The “growing center” opened in 2019 in partnership with Kroger/QFC, which sells its produce in Seattle supermarkets. It employs 30 people for now. No carbon-spewing tractors or carbon-releasing soil disturbance is involved.

“InFarm’s farming method requires no chemical pesticides and consumes, on average, 95% less land and 95% less water compared with conventional agriculture, and our produce requires significantly fewer miles to get to consumers,” said spokesperson Janina Baldin.

“InFarm will do nothing but grow in Everett — pardon the pun,” said Dan Eernissee, Everett’s economic development director.

InFarm’s growing center is at Riverside, a Port of Everett development.

Upstream on the Snohomish River, the city has big plans for a 100-acre site northeast of the I-5 and U.S. 2 intersection, where it owns 60 acres used for storage. Formerly River Point, it’s been renamed the Everett Point Industrial Center. When staff discussed its potential, Eernissee suggested a sustainability focus and dubbed it EPIC Green. The name stuck. He envisions a place like Seattle’s South Lake Union, where like-minded businesses work side-by-side.

“Climate change is real, it’s nasty, it’s affecting all of our lives,” he said. “On the business side, it’s an opportunity for investment.”

The county’s new “clean economy” workers may not only eat salad from different sources but work and live in buildings made of different materials.

The Darrington Wood Innovation Center is expected to bring 120 jobs to the mountain town. It won approval of a key federal grant in January, said Tobias Levey of environmental non-profit Forterra. Climate change is the concern driving Forterra’s decision to facilitate the project.

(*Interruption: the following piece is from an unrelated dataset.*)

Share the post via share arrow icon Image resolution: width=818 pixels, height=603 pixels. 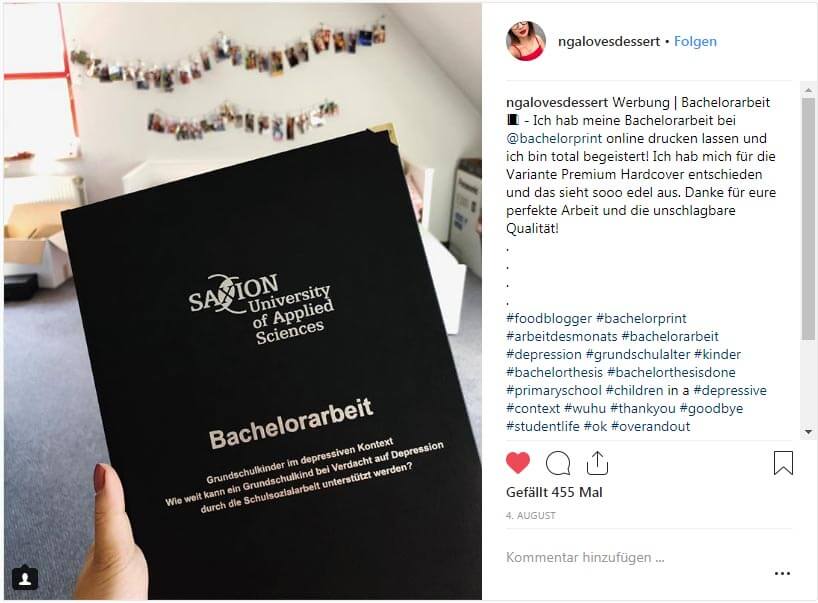coord(597,463)
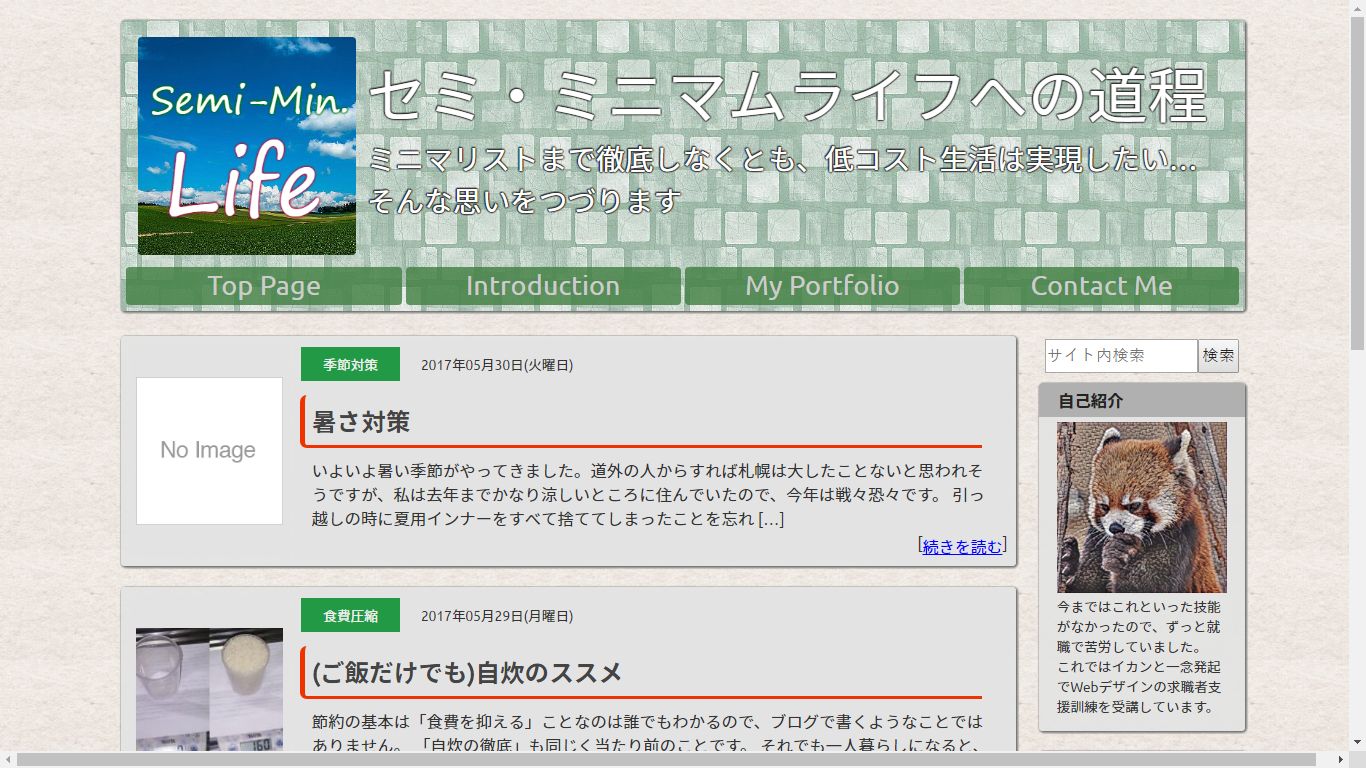Click the vertical scrollbar up arrow
Image resolution: width=1366 pixels, height=768 pixels.
pos(1357,8)
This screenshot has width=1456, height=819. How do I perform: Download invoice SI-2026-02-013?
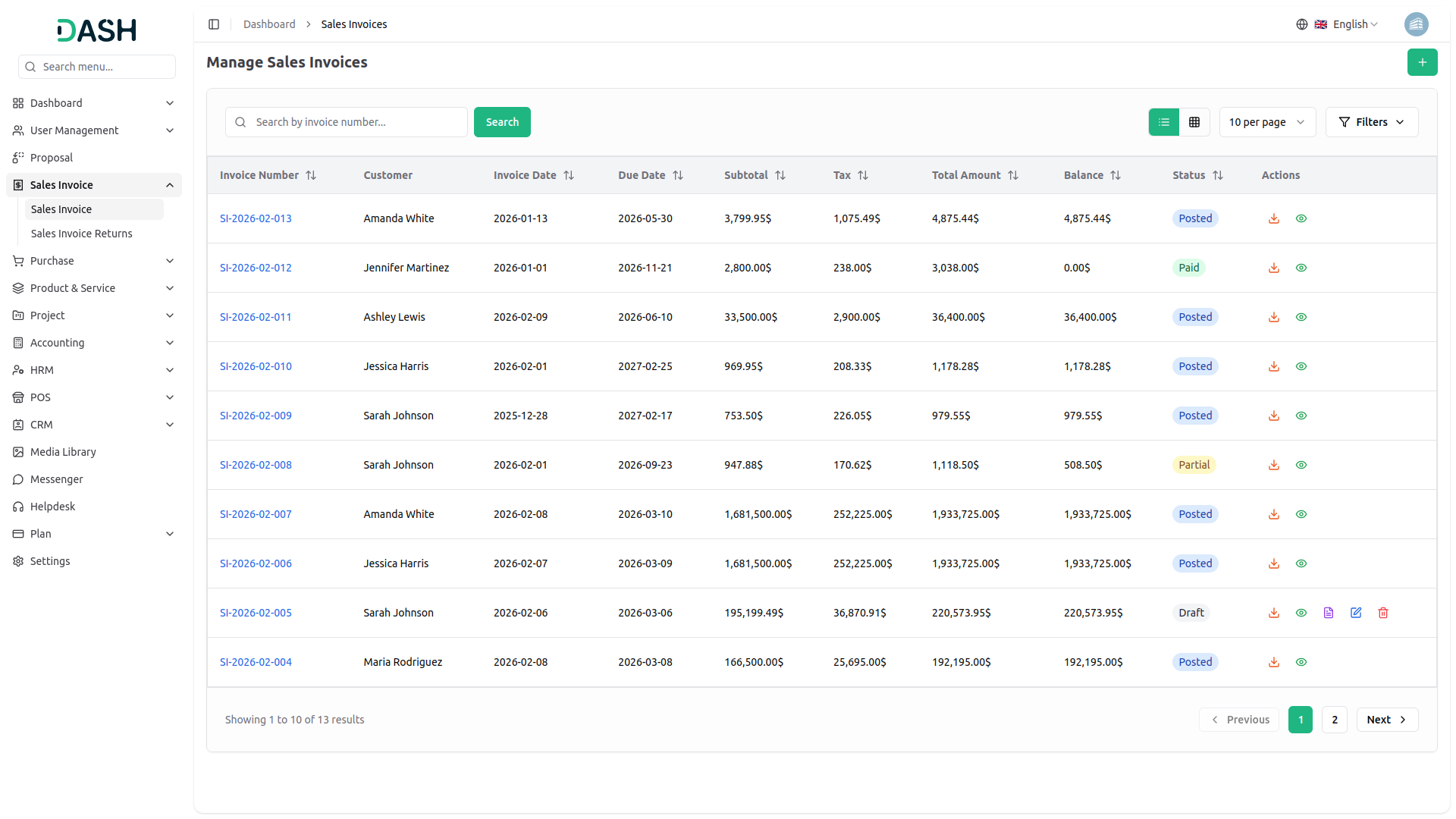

The center will produce cross-laminated timber, or CLT. It is stronger than traditional lumber and has two big climate advantages: It can be manufactured by thinning carbon-storing forests, not clearing them. Plus it stores more carbon and potentially lasts longer than standard two-by-fours.

“CLT is still a use of natural resources, but its place in the carbon supply chain is more efficient than any other building material,” Levey said. “You either burn carbon to make them or they are made themselves of carbon, meaning you’re removing carbon from the ecosystem. Concrete and steel are the former.”

While CLT is breaking into the residential market, Levey said, it’s most promising for commercial construction.

Developer Carson Bowlin agrees. In 2021 he moved his home and business, TimberRise, from Seattle to Everett. The company specializes in commercial and apartment buildings. Bowlin seeks opportunities to use CLT and will be looking for staff who are also inspired by sustainability.

“Regionally sourced materials are the gold standard,” Bowlin said. He expects mass timber and modular construction to ultimately reduce construction costs.

Meanwhile, the push against climate change is driving job and life changes throughout the county. As Everett Transit goes electric, commuters ride buses that require retrained drivers and mechanics. The northward expansion of light rail will bring in workers, not drivers. Snohomish Public Utility District’s 2021 resource plan mentions climate forecasting and a search for supplemental energy storage options. Perhaps new-gen batteries or mini fusion power plants will enter the utility equation.

It seems a green economic revolution has begun. As consultant Paul Roberts said, “There’s no going back from decarbonization.”